Security and Connectivity
With tablets making increasing strides in the enterprise, it's little surprise that Honeycomb has at least a nod to business and security. As usual you can set a lock on the homescreen - though only with a passcode or PIN, since Google has done away with the pattern-based unlock from Android for smartphones - but now you can also encrypt the entire tablet. Google warned us it would take some time, and they weren't wrong: we hit encrypt as soon as we got the XOOM out of the box, and it took over an hour to complete. It's worth noting that, should you subsequently forget the PIN, the only workaround is a complete hard-reset (and losing all your data). There's also support for remotely wiping Honeycomb, should you or a member of staff lose your tablet.
As for connectivity, Android 3.0 has mobile hotspot support for sharing 3G/4G data with up to five WiFi-tethered clients, thought you'll likely have to opt for a more expensive data package before the carriers will let you do so. There are three sharing options, USB tethering, portable Wi-Fi hotspot and Bluetooth tethering. As on Android phones, it works well, though battery life takes an inevitable hit.
To describe Android 3.0 as a significant division from the versions we've seen up until now is an understatement. Word from inside Google is that Honeycomb is one of the biggest undertakings for the Android engineers so far, and that effort demonstrates itself in the platform's consistency, completeness and efficiency. There's no sense at almost any point that functionality has been sacrificed for aesthetics, and yet the overall Honeycomb experience is still eased through with neat animations and all the gloss demanded of a modern platform.
It's also clearly not just a smartphone OS blown up to suit a bigger screen. All of the core apps - as well as the menus, homescreens and structures that fit around them - have been updated to suit the tablet form-factor. At times that can leave it feeling almost not Android-like - no familiar pull down status bar, the shift to all-onscreen navigation buttons - but everything works as you'd want it to and, when you dig in a little more, the same familiar dialogs and menus are there. Yes, perhaps a physical Home button might offer a lifeline to first-time users, but the onscreen version works just as well, and the straightforward layout and thumbnail app switcher makes Honeycomb one of the easier platforms for new users to get to grips with.
The consistency certainly helps there, and third-party developers have some work to do if they're to match the overall polish of what Google's coding team has produced. That will come in time, however, and until then regular Android apps work with few issues when downloaded from the Market. That puts a big fat tick in the backward-compatibility box, and should help keep Honeycomb ahead of webOS, QNX and other tablet upstarts.

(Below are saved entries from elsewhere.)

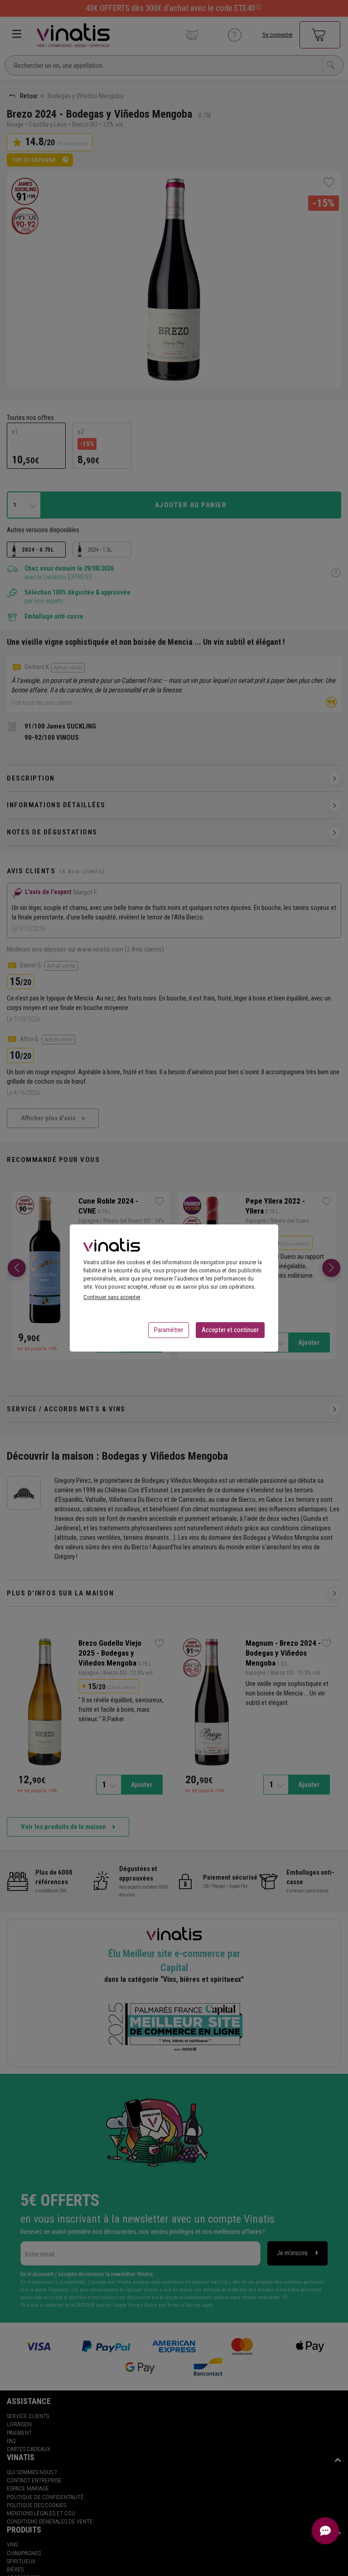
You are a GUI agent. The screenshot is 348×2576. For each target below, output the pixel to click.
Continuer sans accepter (111, 1297)
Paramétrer (168, 1330)
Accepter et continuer (230, 1330)
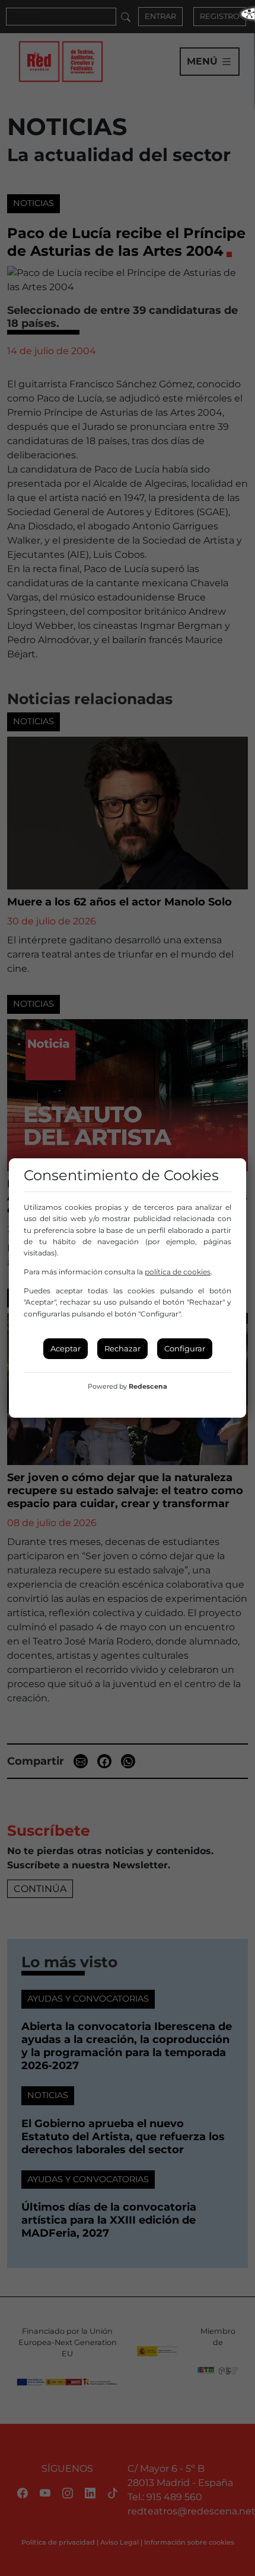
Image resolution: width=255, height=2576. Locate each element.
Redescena (148, 1386)
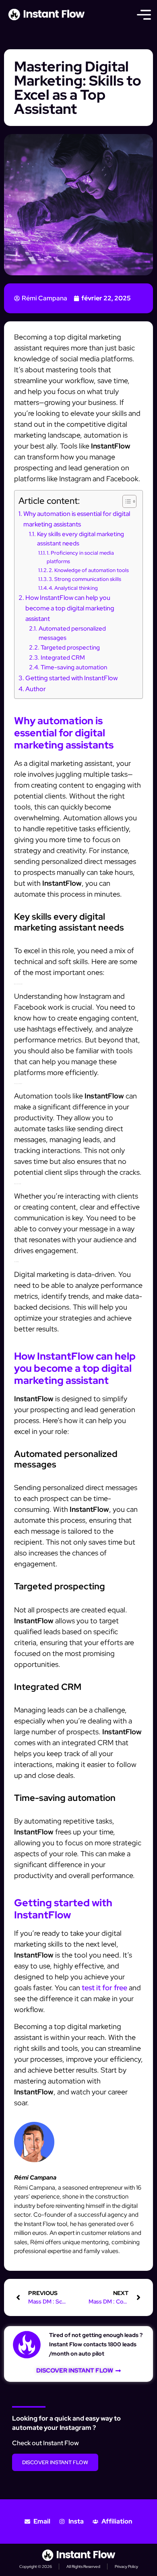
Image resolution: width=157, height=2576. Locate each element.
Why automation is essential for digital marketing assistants (76, 518)
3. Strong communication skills (85, 579)
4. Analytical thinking (73, 588)
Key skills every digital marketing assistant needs (80, 538)
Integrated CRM (63, 657)
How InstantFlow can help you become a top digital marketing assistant (69, 608)
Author (35, 688)
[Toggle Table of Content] (125, 501)
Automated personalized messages (72, 633)
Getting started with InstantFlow (71, 677)
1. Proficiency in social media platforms (80, 557)
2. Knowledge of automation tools (89, 570)
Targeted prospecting (70, 647)
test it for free (104, 1987)
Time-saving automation (74, 667)
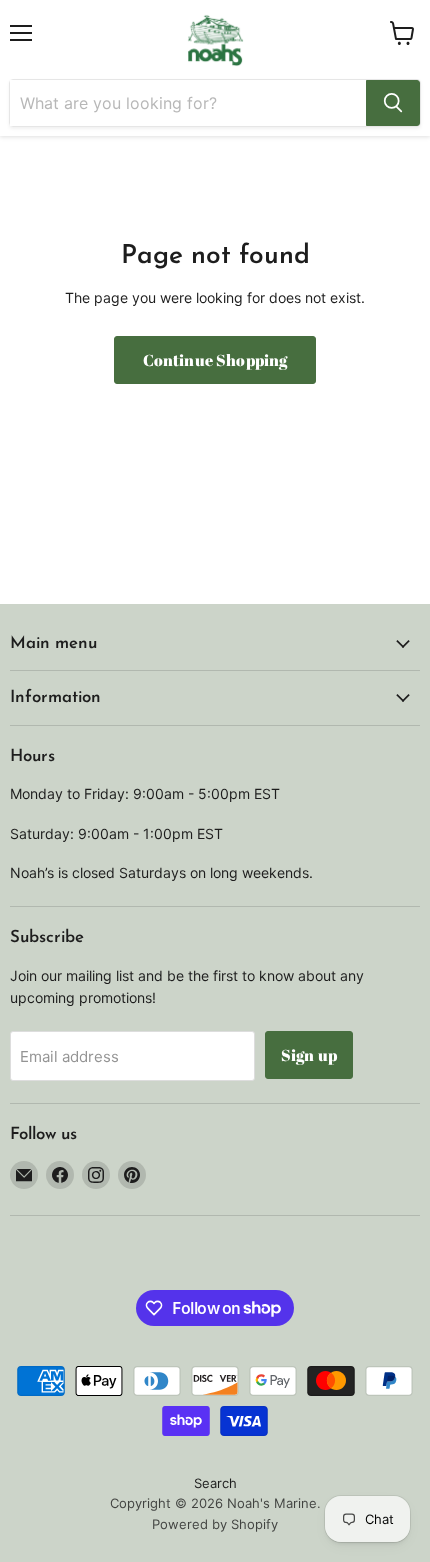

Honeycomb's biggest strength, though, is the speed at which Google has demonstrated it can move. Considering Android 1.0 only hit the smartphone market in late 2008, and now the platform boasts a comprehensive and convincing tablet OS just a few years later, there's every reason to expect iterative updates to further polish the user-experience at a rapid pace. It starts that process at an incredibly strong position, passing the baton to manufacturers to match Android 3.0 with suitably class-leading hardware. The first batch of Honeycomb slates may have some wrinkles - the missing Flash and paucity of video codec support being two examples - but 2011 definitely looks to be the year that Android tablets will come of age.